Li guardai, strinsi il pugno e lo aggirai per uscire. Lo sentii schioccare le dita e le due montagne di uomini che aveva mi bloccarono la strada.

Mi girai, incrociai le braccia sul petto e lo fissai.

"Adesso mi impedisci anche di andare in bagno?" La mia voce era tagliente come un coltello.

Lui ridacchiò e indicò l'altro lato della stanza.

"È laggiù, amore. Abbiamo i nostri bagni privati, così non dobbiamo avere a che fare con gli ospiti o con la sporcizia che lasciano gli ubriachi che vomitano dappertutto".

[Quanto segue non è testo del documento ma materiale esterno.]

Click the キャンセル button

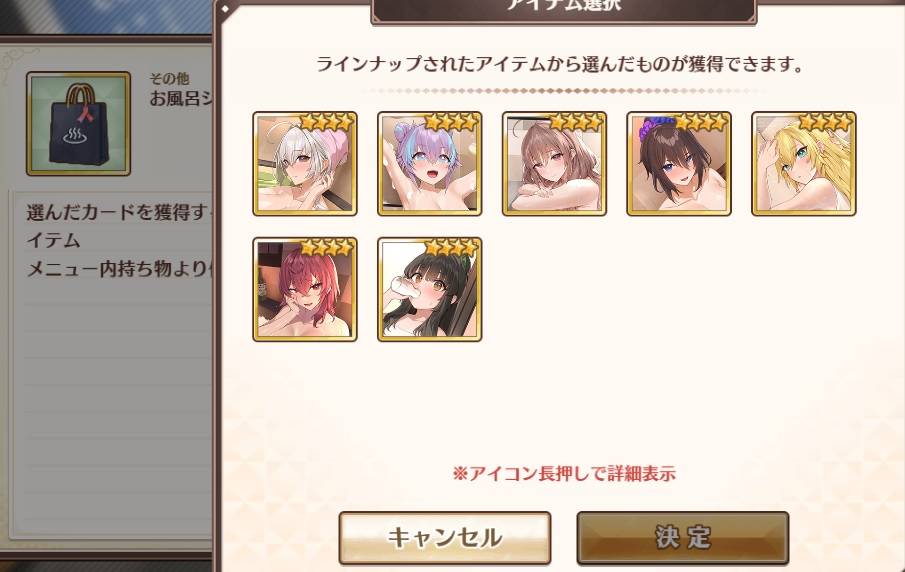click(x=444, y=537)
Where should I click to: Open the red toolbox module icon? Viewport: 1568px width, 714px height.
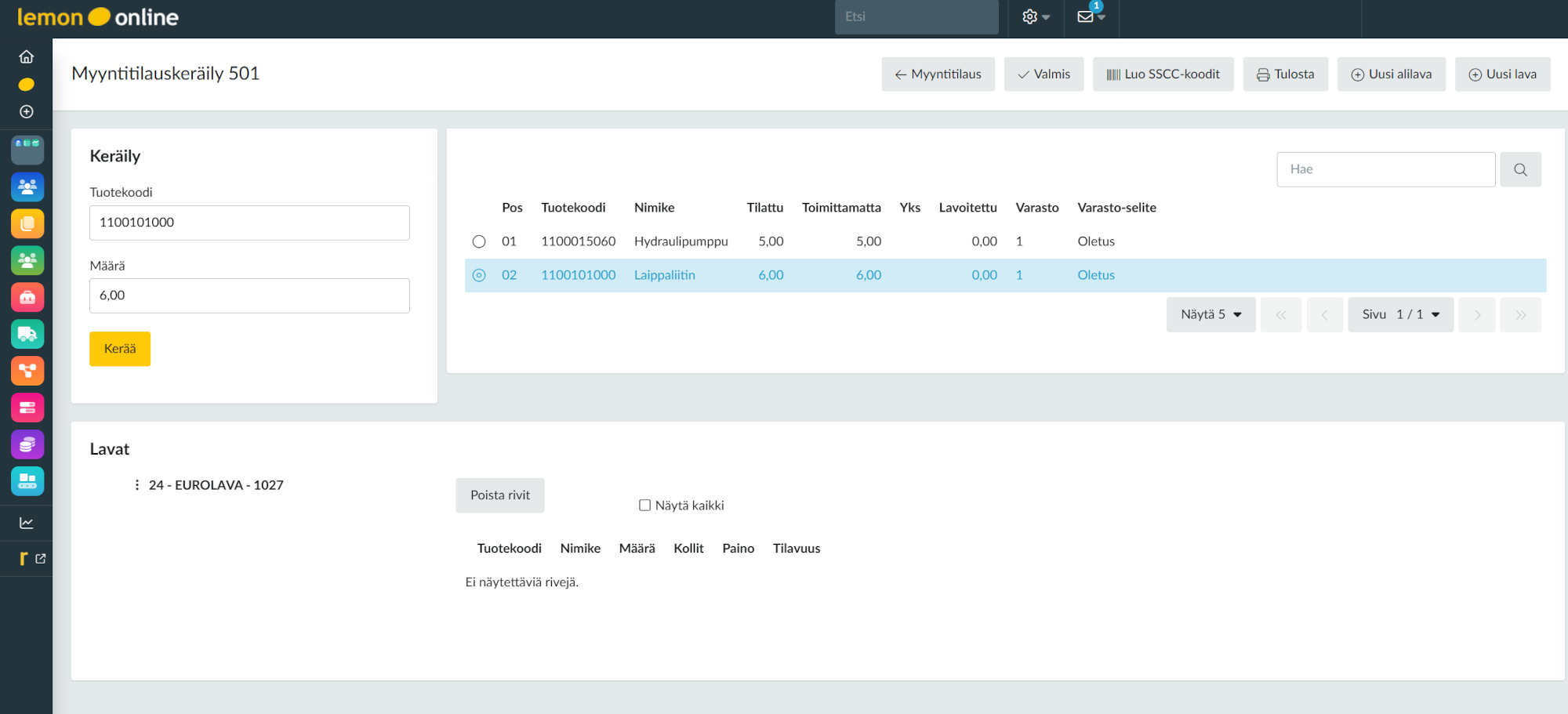pos(27,298)
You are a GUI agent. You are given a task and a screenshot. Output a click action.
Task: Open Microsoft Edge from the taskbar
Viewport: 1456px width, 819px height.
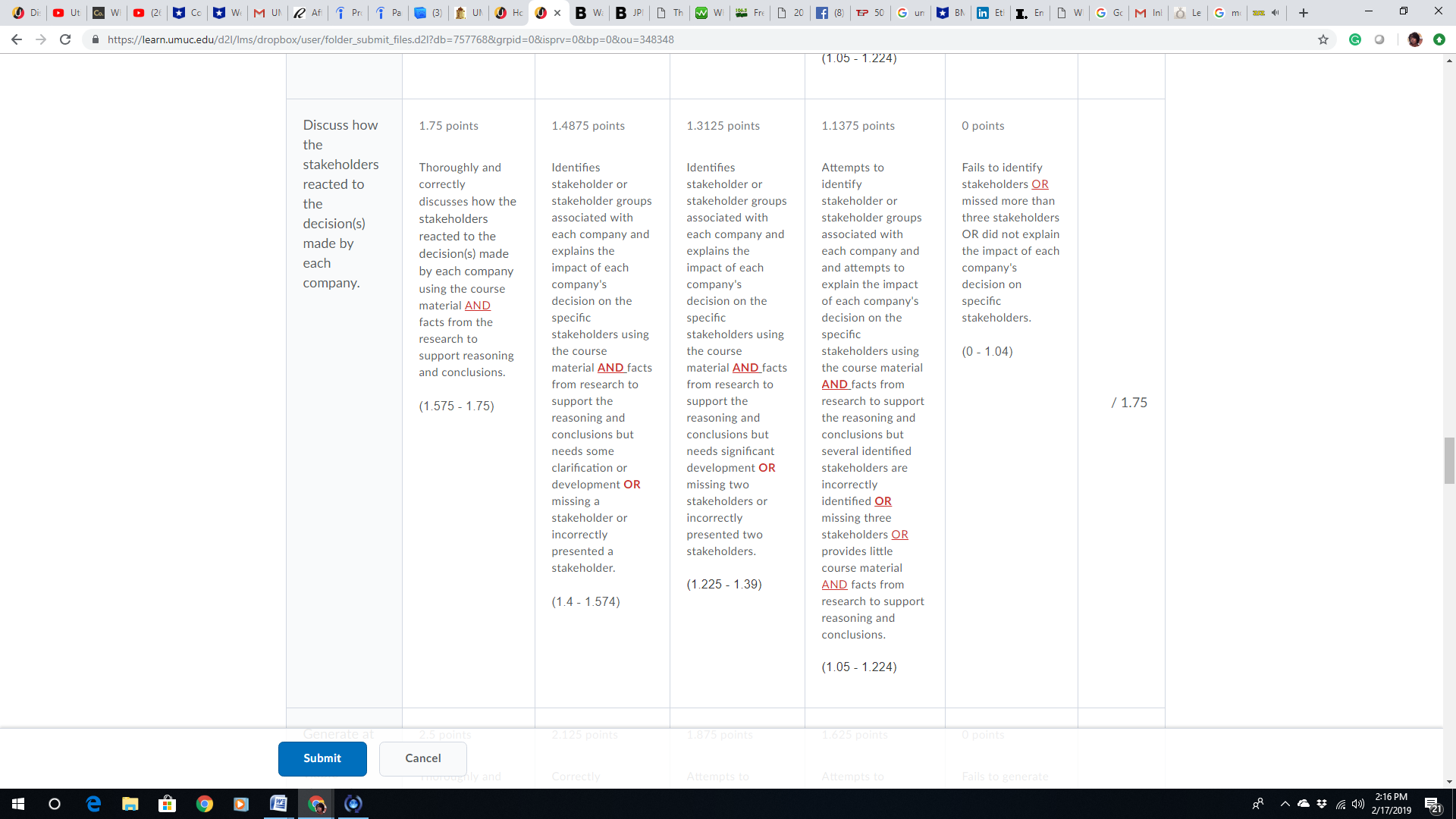pos(93,804)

Guardai verso il punto indicato e cominciai a camminare. I suoi uomini mi seguirono da vicino. Alzai una mano verso di loro. "Non ho bisogno di qualcuno che mi tenga per mano mentre la faccio, eh".

"Mi assicuro solo che tu non cerchi di scappare quando esci. La tua compagnia, stasera, non è ancora terminata".

Raggiunsi la porta e i due uomini si misero ai suoi lati mentre io entravo. Era un bagno enorme, con soltanto una finestra di vetro satinato che dava all'esterno.

Immagino che non avessero bisogno di persone che li osservassero mentre usavano il bagno. Terminai e diedi un'occhiata all'enorme spazio.

C'era una grossa cabina doccia con trattamenti termali, una bella vasca idromassaggio in un angolo, che era più grande di due vasche da bagno messe insieme, e un lavandino a doppio lavabo, con rubinetti dorati che si attivavano al movimento.

Mi lavai le mani e le asciugai sul morbido asciugamano dorato appeso nell'angolo. Tornai alla porta, appoggiai la mano sul legno freddo e desiderai soltanto di poter tornare al lavoro.

Emisi un sospiro e aprii la porta. I due uomini erano ancora lì in piedi, come se non avessero mosso un solo muscolo da quando ero entrata. Mi seguirono quando iniziai a tornare dentro, poi si fermarono all'ingresso.